La manera en que Borges lee la tradición occidental es, además, profundamente política. Me explico: es sabido que las culturas centrales nos leen, pero no les simpatiza que las leamos. Si un académico estadounidense publica un libro sobre Borges, o sobre Perón para el caso, tanto él como nosotros consideramos la cosa más natural del mundo que nosotros inmediatamente lo hagamos traducir, lo publiquemos y lo leamos. Ahora, imaginemos el caso paralelo de un argentino que escriba un libro sobre Melville, o Lincoln para el caso: ¿cuántas editoriales, universidades y lectores estadounidenses se lanzarán sobre ellos con equivalente brío? En una reciente visita a la Universidad de Cambridge noté que los profesores me rodeaban con interés cuando me ponía a hablar de Cortázar, Borges o Evita; ahora, si pasaba a Joyce o Shakespeare (dos temas de mi especialidad, aclaro) a los pocos minutos me encontraba hablándole a las paredes. Único entre los escritores latinoamericanos, Borges fue capaz de imponerle a los países centrales su lectura de sus propios clásicos: ni los españoles pueden leer a Cervantes, ni los italianos a Dante, ni los ingleses a la antigua literatura anglosajona, ignorando la manera en que las modificó para siempre este ratón de biblioteca arrabalero. Borges realiza, además, una lectura sudamericana de estos clásicos: nunca más evidente que en su recreación, en español, de la antigua literatura anglosajona, que revitaliza leyéndola a partir de su previa recreación del mundo igualmente bárbaro y guerrero de sus orilleros y gauchos. Al hacerlo, el hombre que pudo definir al mar como “la pampa de los ingleses” invierte la lógica colonial de lectura, le da un giro (en el plano simbólico, claro, pero de eso se trata) a la relación centro-periferia.

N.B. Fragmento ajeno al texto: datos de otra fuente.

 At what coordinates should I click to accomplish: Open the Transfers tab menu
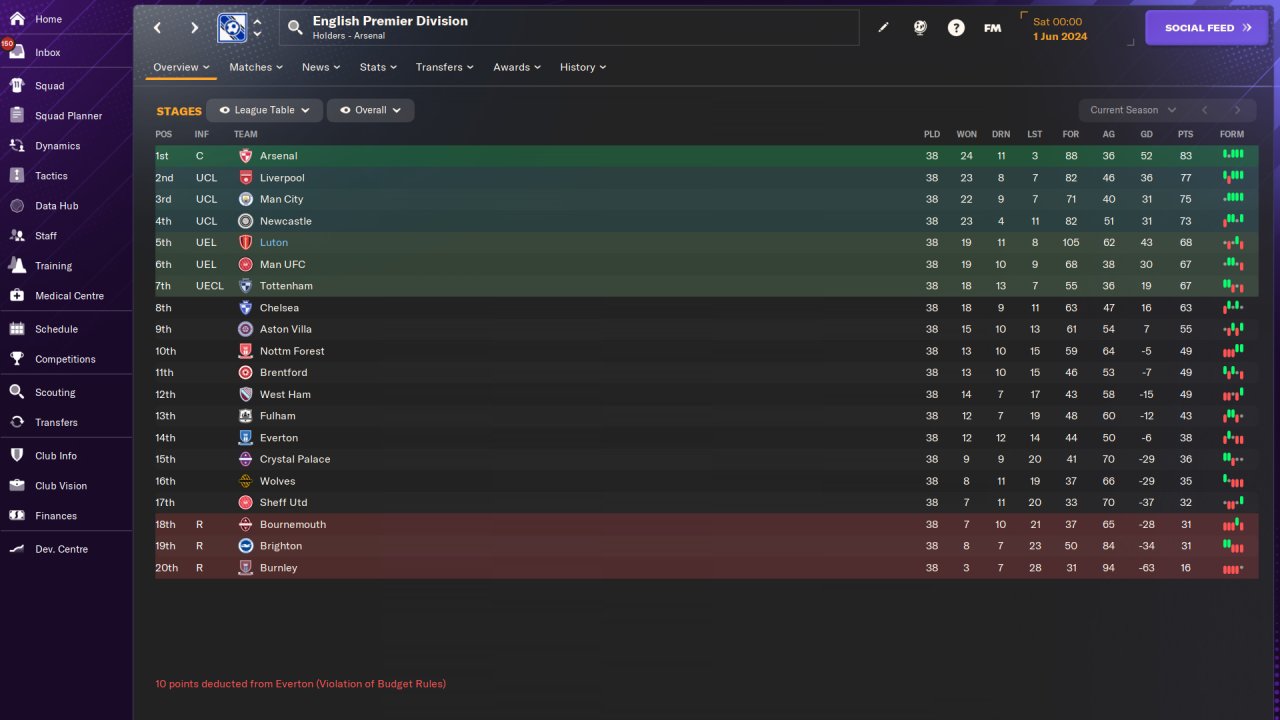pos(444,67)
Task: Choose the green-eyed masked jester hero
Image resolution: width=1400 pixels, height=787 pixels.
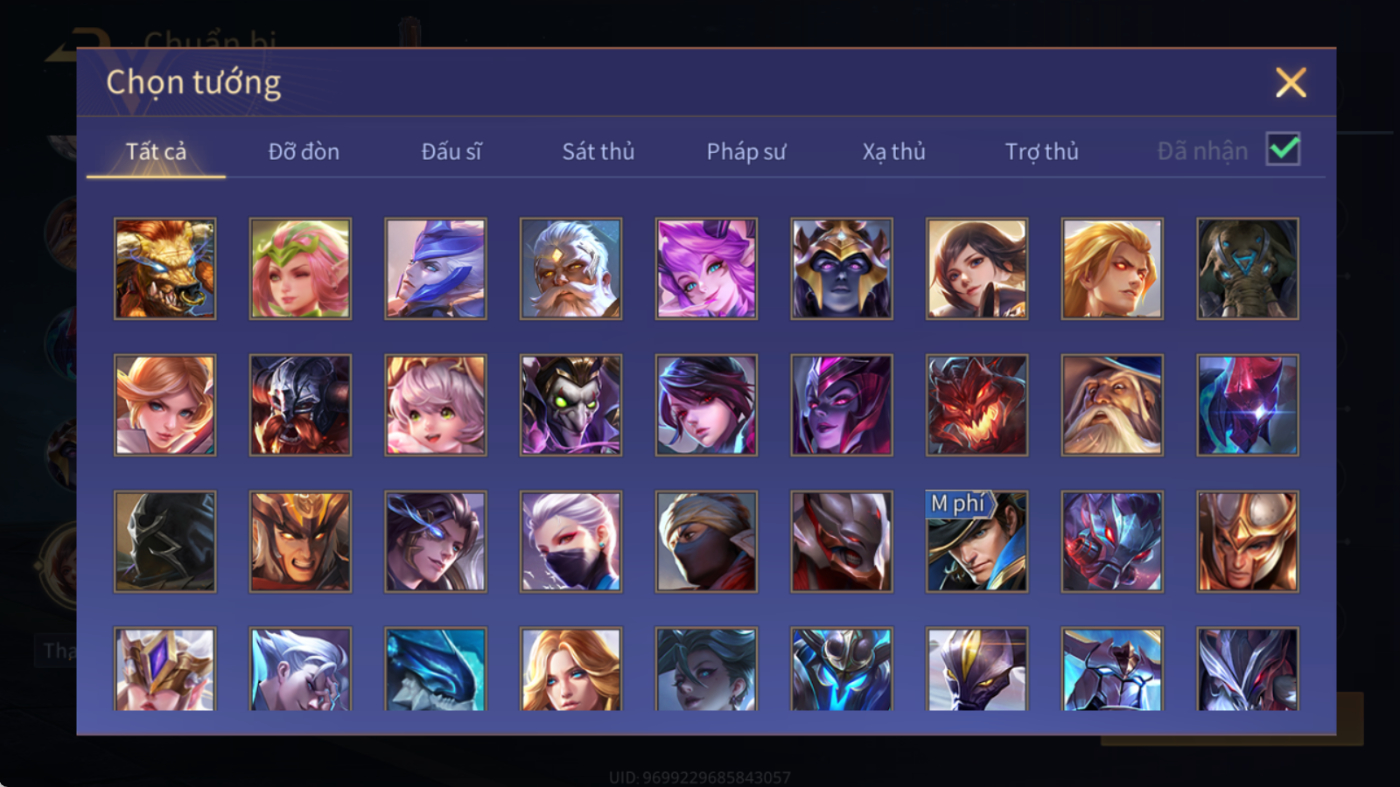Action: pyautogui.click(x=571, y=405)
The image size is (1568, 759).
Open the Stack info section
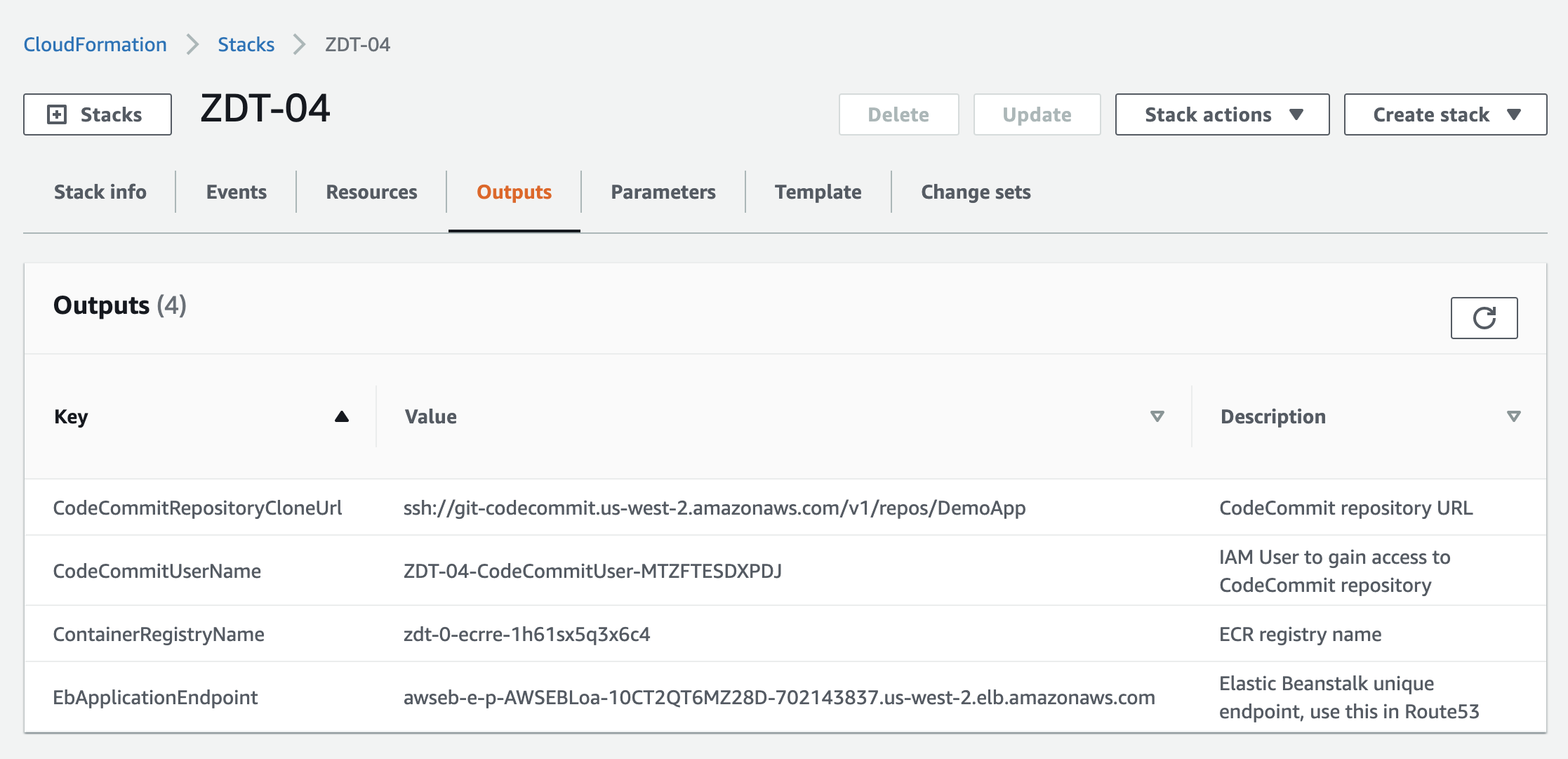[x=98, y=191]
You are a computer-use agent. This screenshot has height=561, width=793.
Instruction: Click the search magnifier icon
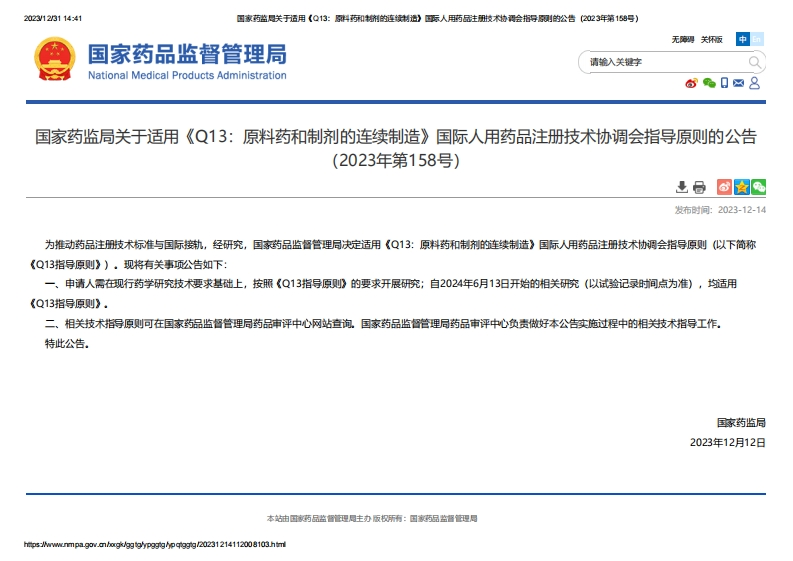(755, 62)
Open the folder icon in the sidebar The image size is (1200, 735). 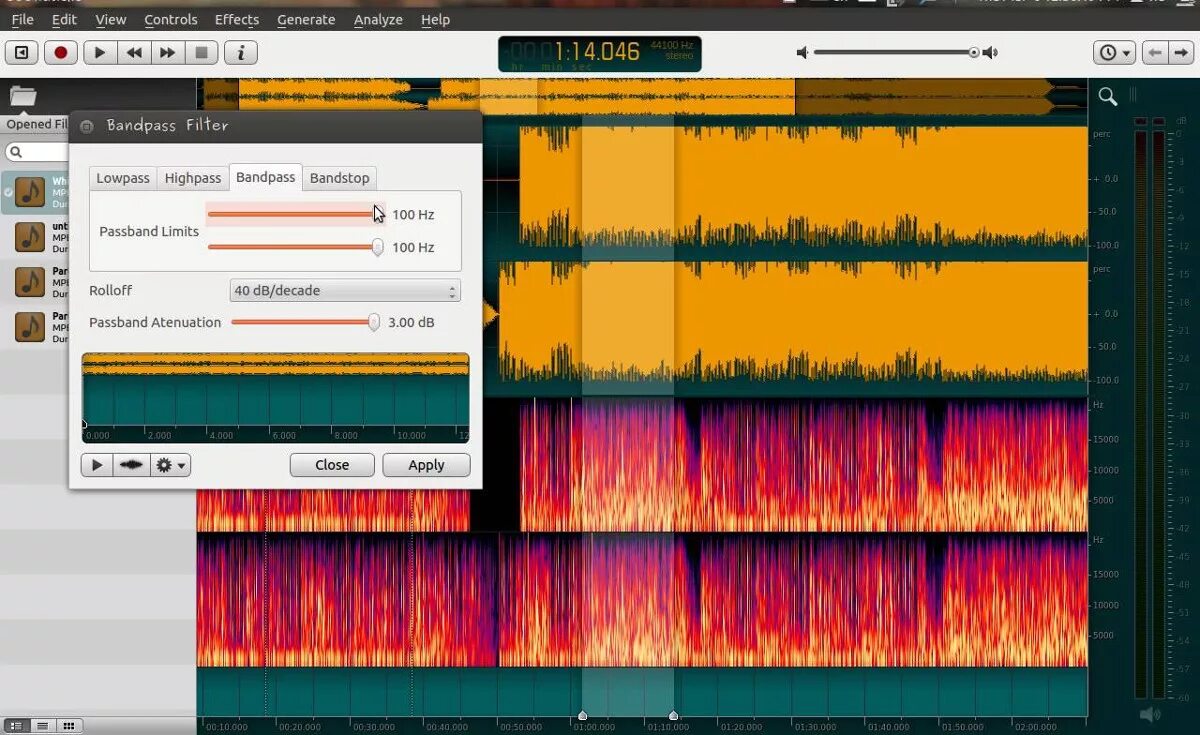point(23,96)
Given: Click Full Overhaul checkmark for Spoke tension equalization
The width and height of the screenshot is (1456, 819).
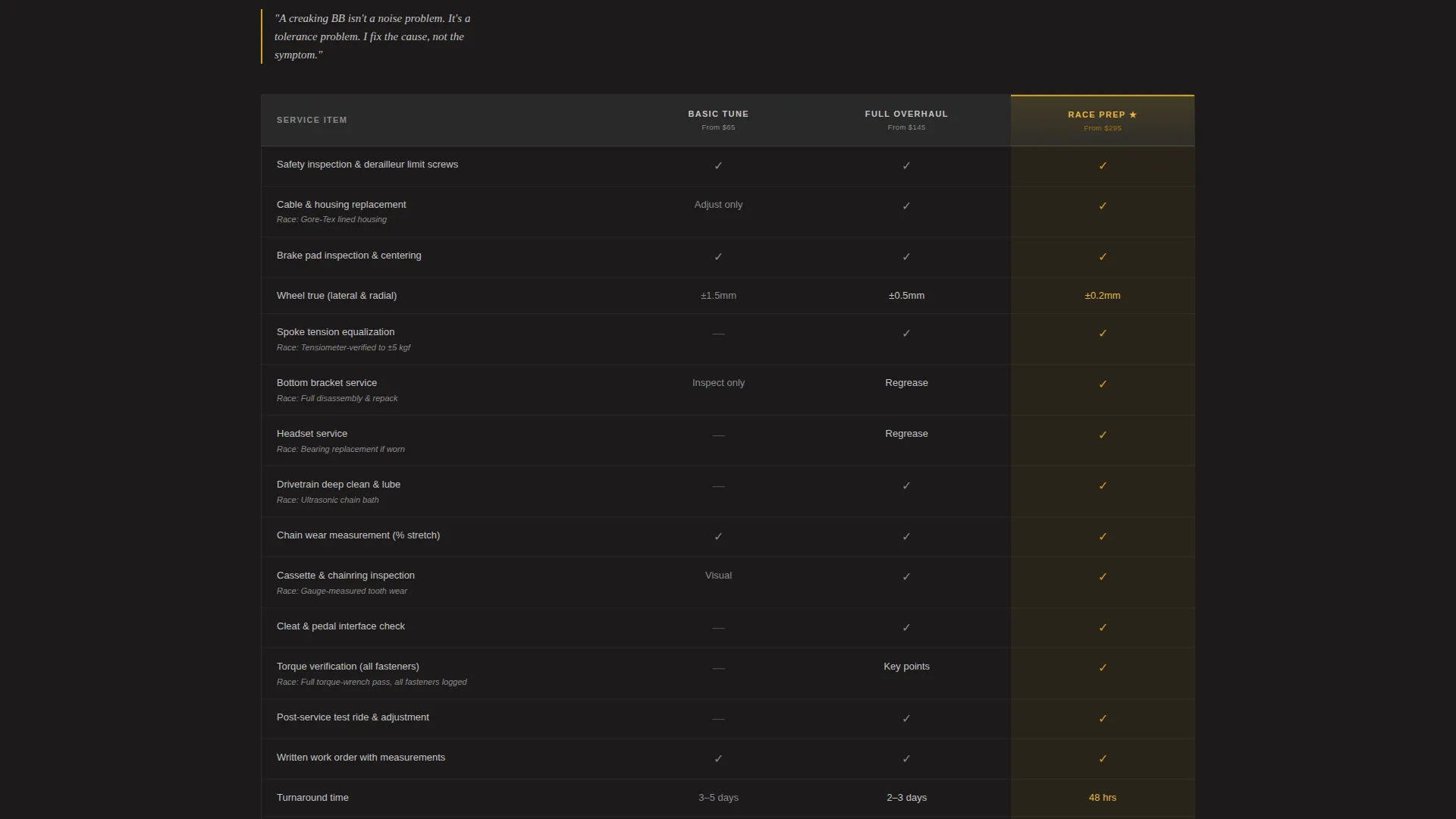Looking at the screenshot, I should click(906, 333).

Cuando se tiene en cuenta esto resultan todavía más retrógradas (además de injustas) las hoy misericordiosamente perimidas acusaciones a Borges de europeísta, cipayo o extranjerizante (si a alguien extranjeriza, es a ellos, y recordemos, dicho sea de paso, que fueron los cipayos quienes encabezaron una de la rebeliones más violentas contra el domino colonial británico).

Borges, libros y lecturas ofrece respuestas parciales, para casi quinientos títulos (otro catálogo promete albergar a los quinientos que faltan), a la pregunta que muchos nos habremos hecho: ¿cómo hubiera leído Borges este libro? Respuestas siempre bienvenidas, porque si pudiéramos leer cualquier página de la literatura como la leyó Borges, entenderíamos, con sólo eso, la literatura de Borges.